Wenn bei einer Führungsperson in ihrem Verantwortungsbereich ein Unglück mit vielen Toten passiert, diese sich aber entscheidet, in Urlaub zu fahren, dürfte sie danach erst mal kleinere Brötchen backen, Stichwort Demut. Nicht so bei Anne Spiegel.
Ein Fall von Versorgung ist auch Ex-Bauministerin Klara Geywitz: Nachdem sie über mehrere Monate ohne Aufgabe war, hatte ihr SPD-Netzwerk wohl Erbarmen mit ihr; jetzt soll sie Vizepräsidentin des Bundesrechnungshofes werden.
Bei Anne Spiegel geht es um einen typischen Fall von Versorgungsposten
Erstaunlich ist die Häme, die nun ausgerechnet Lindner trifft, dabei ist sein Jobwechsel erfrischend klar: Er macht jetzt das, worauf er immer Lust hatte – Auto. Sympathisch ist, dass ihm als ehemaligem Bundesfinanzminister und Parteichef Statusverlust – oh Gott, Gebrauchtwagen! – offenbar egal ist. Davon könnten sich SPD und Grüne eine Scheibe abschneiden, denn gerade unter Linken sollte Status nie Selbstzweck sein.

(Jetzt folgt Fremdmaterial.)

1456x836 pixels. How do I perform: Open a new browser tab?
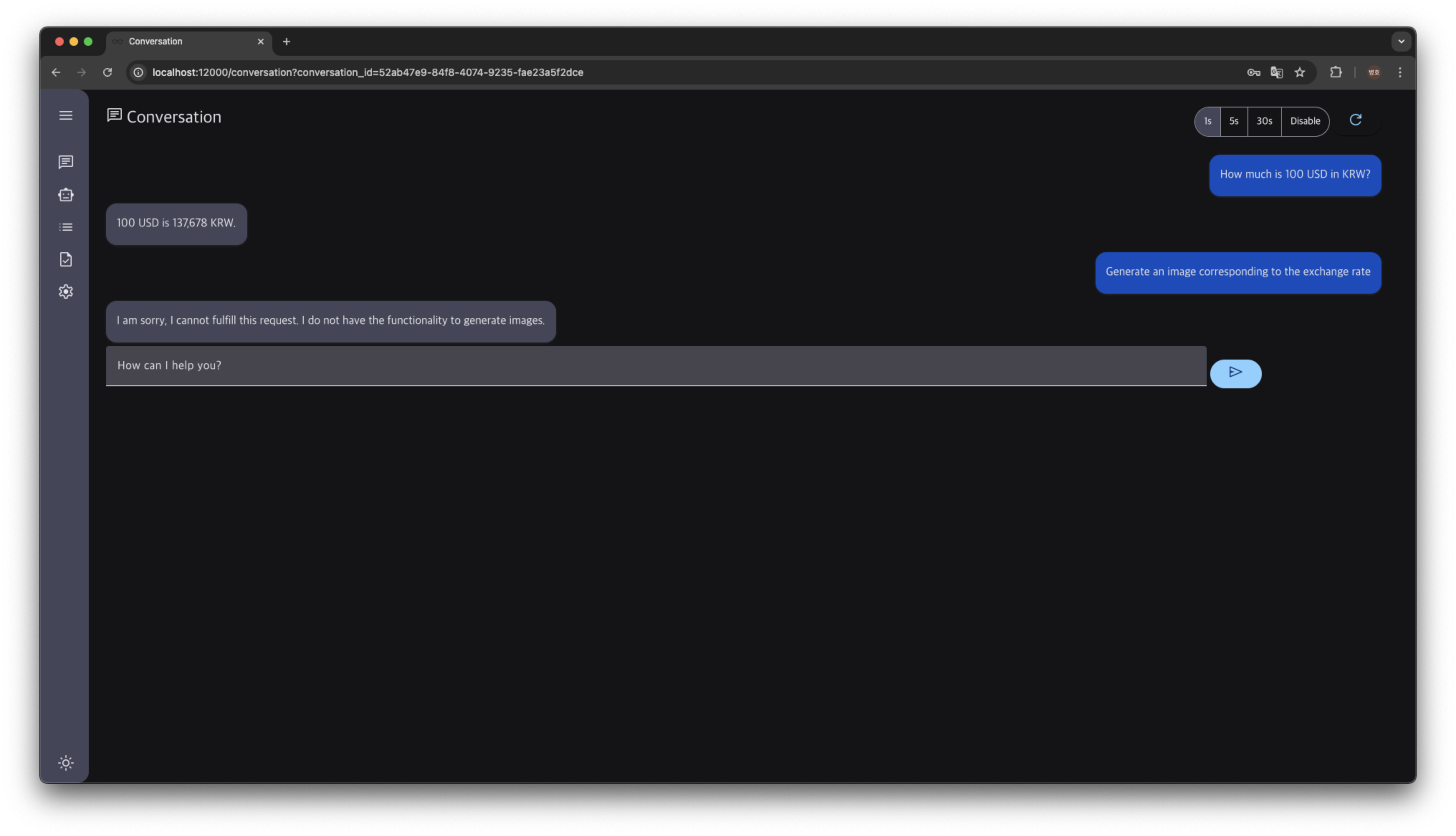[x=287, y=41]
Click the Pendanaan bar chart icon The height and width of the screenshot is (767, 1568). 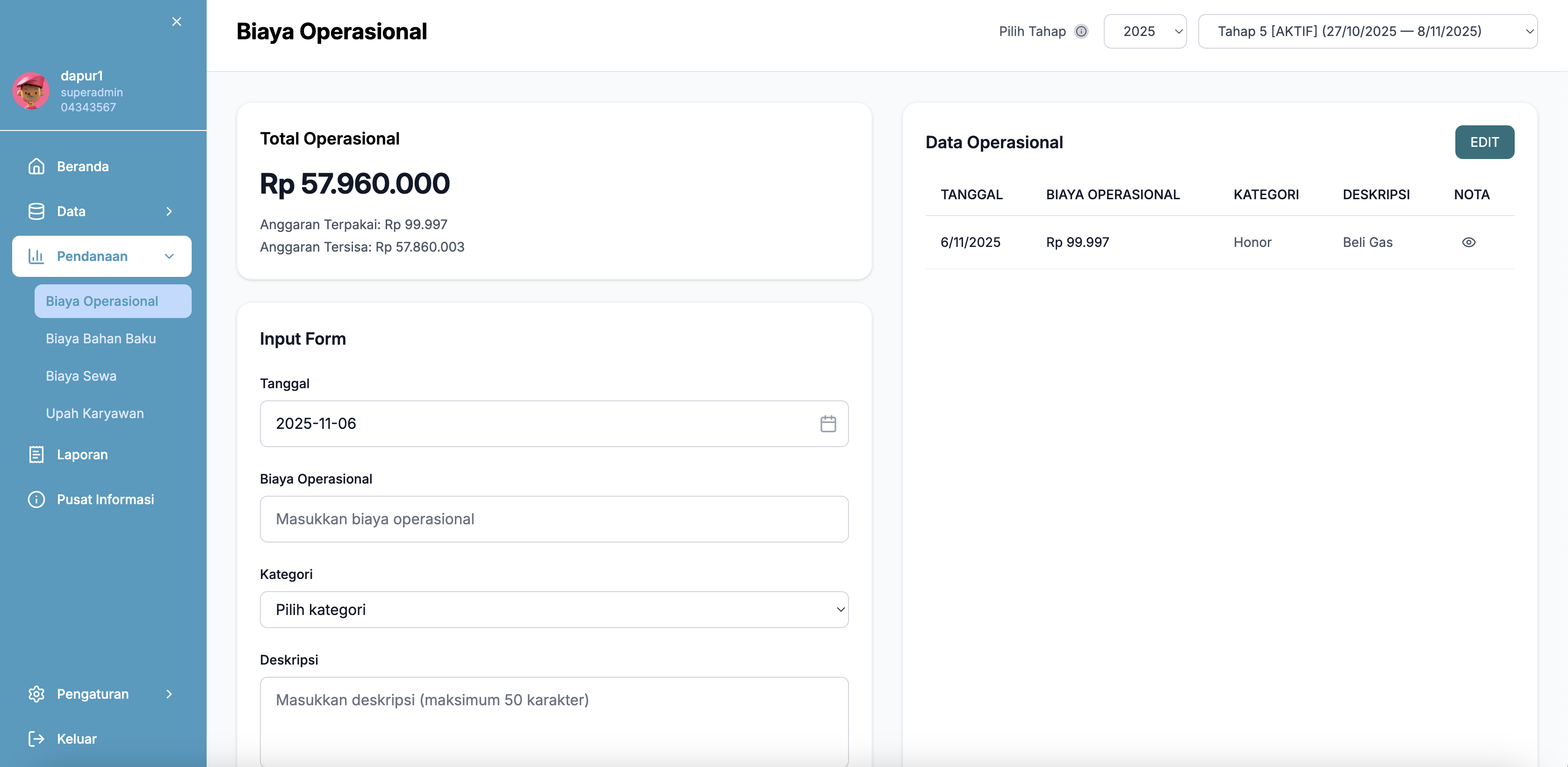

Hinter der Häme mit der unvermeidlichen Spitze „Gebrauchtwagenhändler“ verbirgt sich ein ärgerlicher Dünkel von akademischen Linken, die auf dieses seltsame Ding namens Privatwirtschaft wie ein seltsames Zootier blicken. Dabei sind die allermeisten Menschen in ebenjener Privatwirtschaft beschäftigt und nicht in NGOs, Fraktionen oder Stiftungen. Gebrauchtwagenhändler machen übrigens etwas sehr Vernünftiges, eigentlich Sozialdemokratisches: Sie ermöglichen angesichts immer teurerer Neuwagen Gering- und MittelverdienerInnen Mobilität abseits von urbanen U-Bahn-Netzen (ja, es gibt inzwischen auch elektrische Gebrauchte).
Bemerkenswert ist, dass ausgerechnet linken Ex-MinisterInnen mit viel angespartem Geld im Rücken die Fantasie fehlt, dass nun der Moment wäre, etwas völlig anderes jenseits der Droge Macht zu machen: zum Beispiel ein Praktikum in einer Seehundstation absolvieren, prekär Beschäftigten beim Organizing helfen oder meinetwegen mit dem Motorrad die Welt erkunden. Das ist in der Tat eine deprimierende Erkenntnis.